Very confused with 2d arrays

Just wondering if anyone can tell me where i am going wrong with this.

I have a 2D array on host side

cuFloatComplex** hostprops = NULL;

		

	hostprops = (cuFloatComplex**)malloc(sizeof(cuFloatComplex*) * nky);

	

	for(int i = 0; i < nky; i++)

	{

         hostprops[i] = (cuFloatComplex*)malloc(nkx * sizeof(cuFloatComplex) );

         memset(hostprops[i] , 0 , nkx * sizeof(cuFloatComplex));

	}

And hopefully a 2d array on device side

cudaMallocPitch((void**)&props,&pitch ,nkx * sizeof(cuFloatComplex),nky);

And I want to access individual elements of the 2d array with each thread. I am just not sure how to go about this, never used pitch before.

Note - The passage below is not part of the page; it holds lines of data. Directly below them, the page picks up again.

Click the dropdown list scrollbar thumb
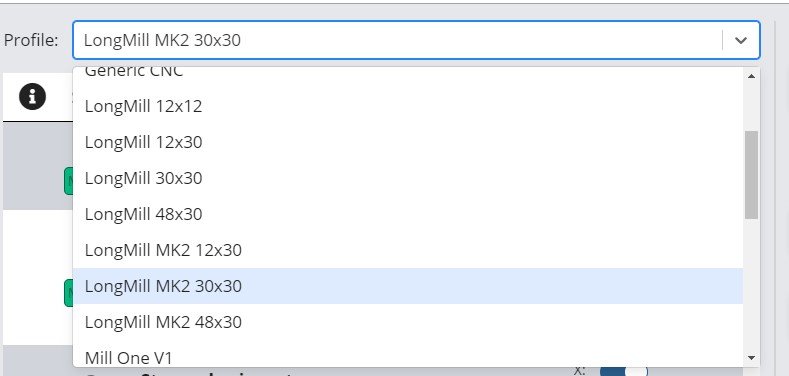Image resolution: width=789 pixels, height=376 pixels. pyautogui.click(x=751, y=175)
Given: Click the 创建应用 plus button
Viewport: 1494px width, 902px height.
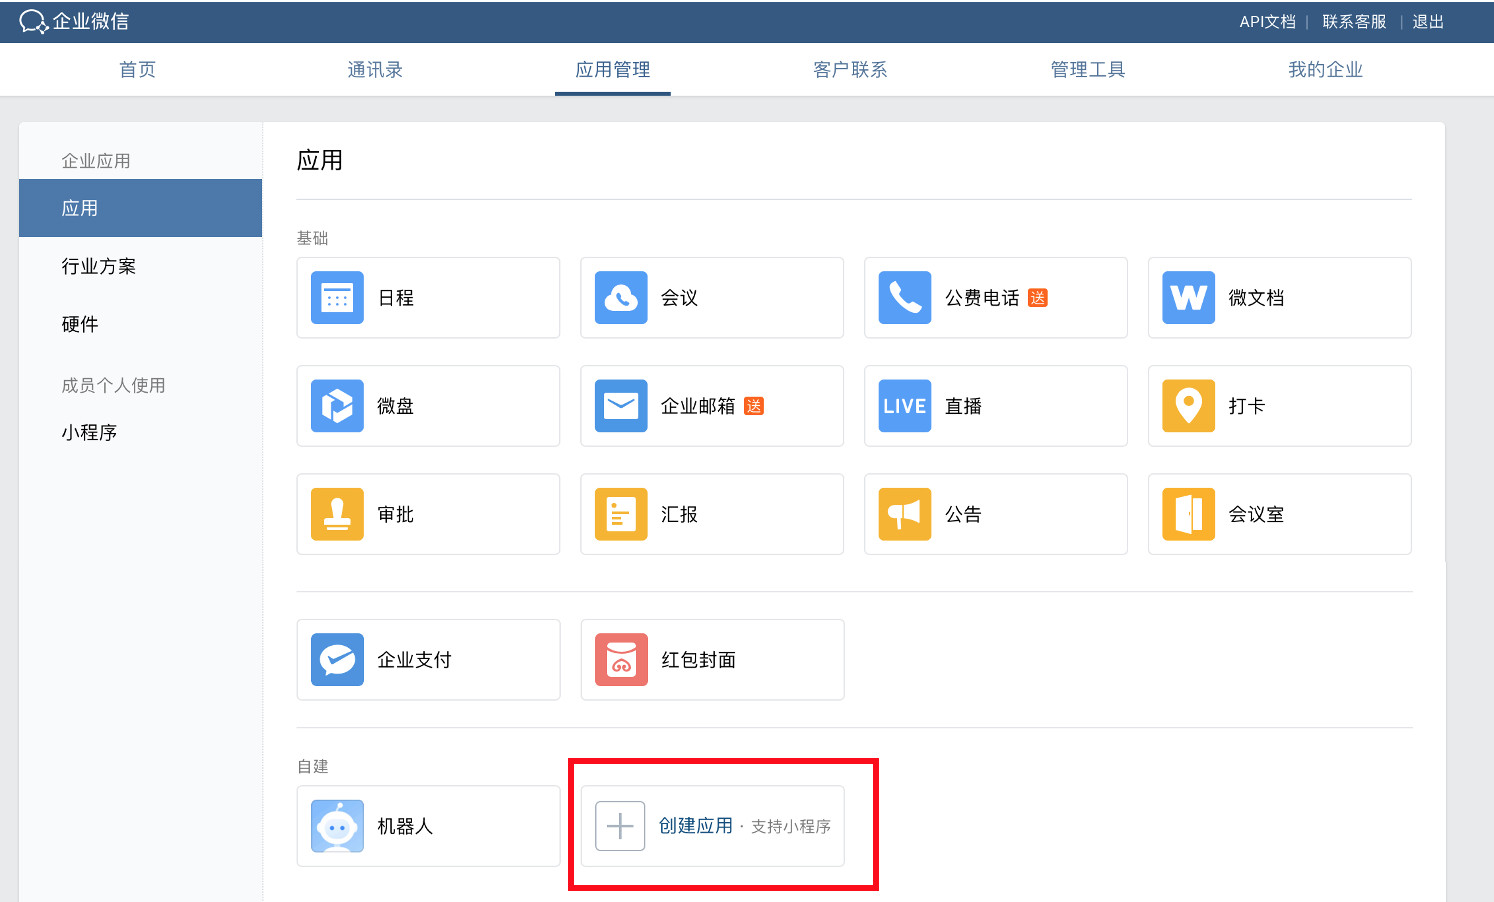Looking at the screenshot, I should point(620,826).
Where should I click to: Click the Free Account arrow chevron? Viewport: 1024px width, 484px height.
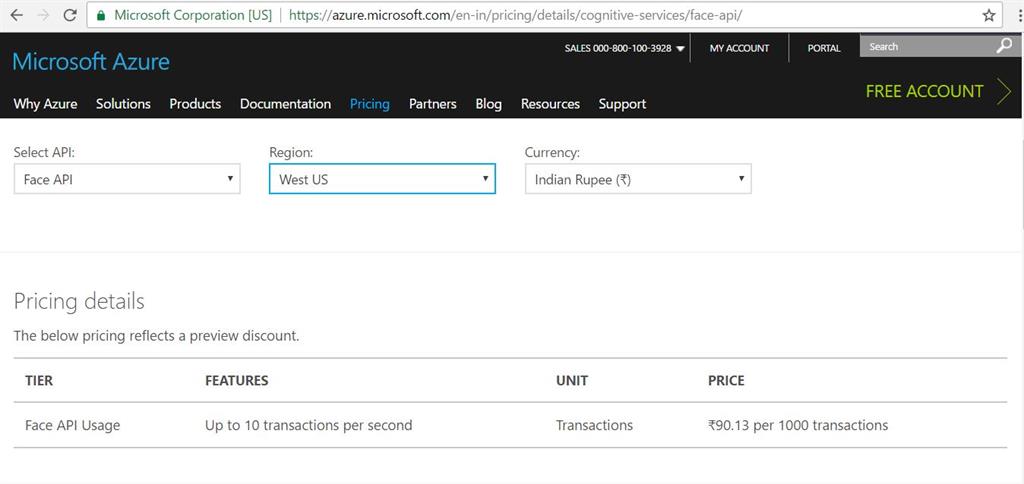tap(1004, 91)
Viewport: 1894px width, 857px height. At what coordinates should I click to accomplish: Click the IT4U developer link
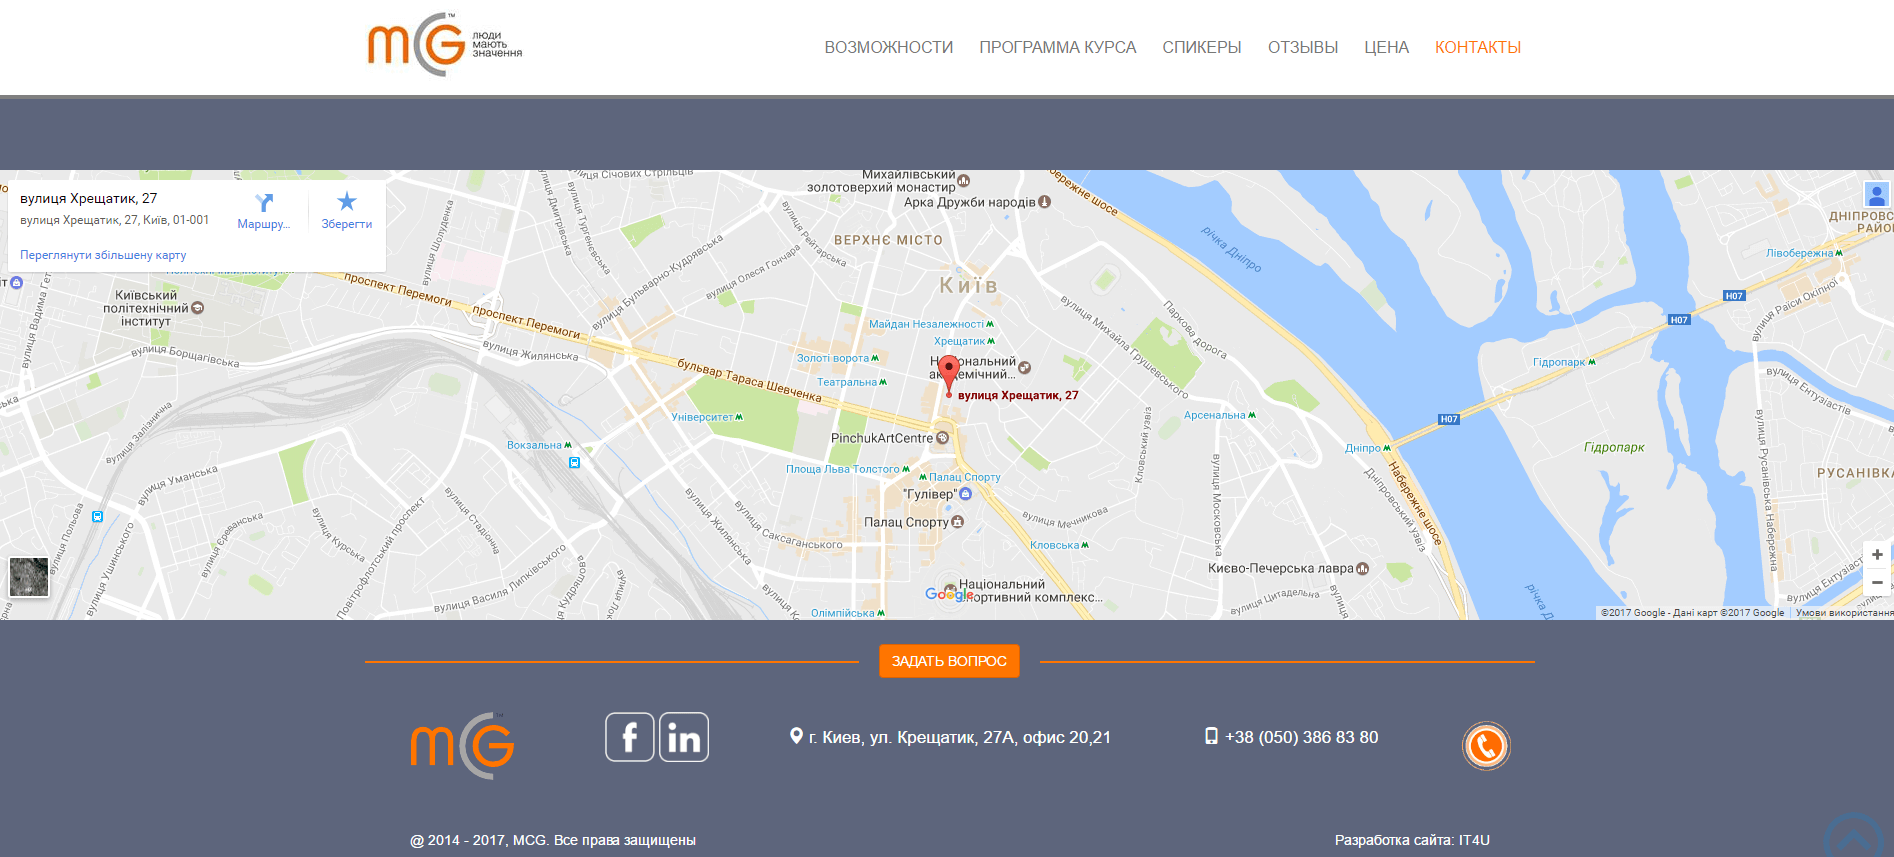[1474, 840]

I used to just do something like this

int xIndex = threadIdx.x + blockIdx.x * blockDim.x;

	int yIndex = threadIdx.y + blockIdx.y * blockDim.y;

        int Index = yIndex * width + xIndex

Also i am unsure if this is the right way to copy things back.

cudaMemcpy2D(hostprops,pitch,props,pitch,nkx,nky,cudaMemcpyDeviceToHost);

If anyone could give me some advice on this that would be awesome

Your device side code is pretty much how it should be done, but your host side code isn’t. You need to use a linear memory allocation for the host side array, rather than using an array of pointers, then copy with cudaMemcpy. There is no automatic “deep copying” or “flattening” of arrays of host pointers in the CUDA API. cudaMemcpy2D is for copying into a special type of opaque 2D memory allocation for textures. It can’t be used for anything else.

So for my host side array should just use?

hostprops = (cuFloatComplex*)malloc(nkx*nky*sizeof(cuFloatComplex));

And then copy this back using cudaMemcpy not the 2d one?

Sorry I’m pretty new to this and in a little over my head at the moment.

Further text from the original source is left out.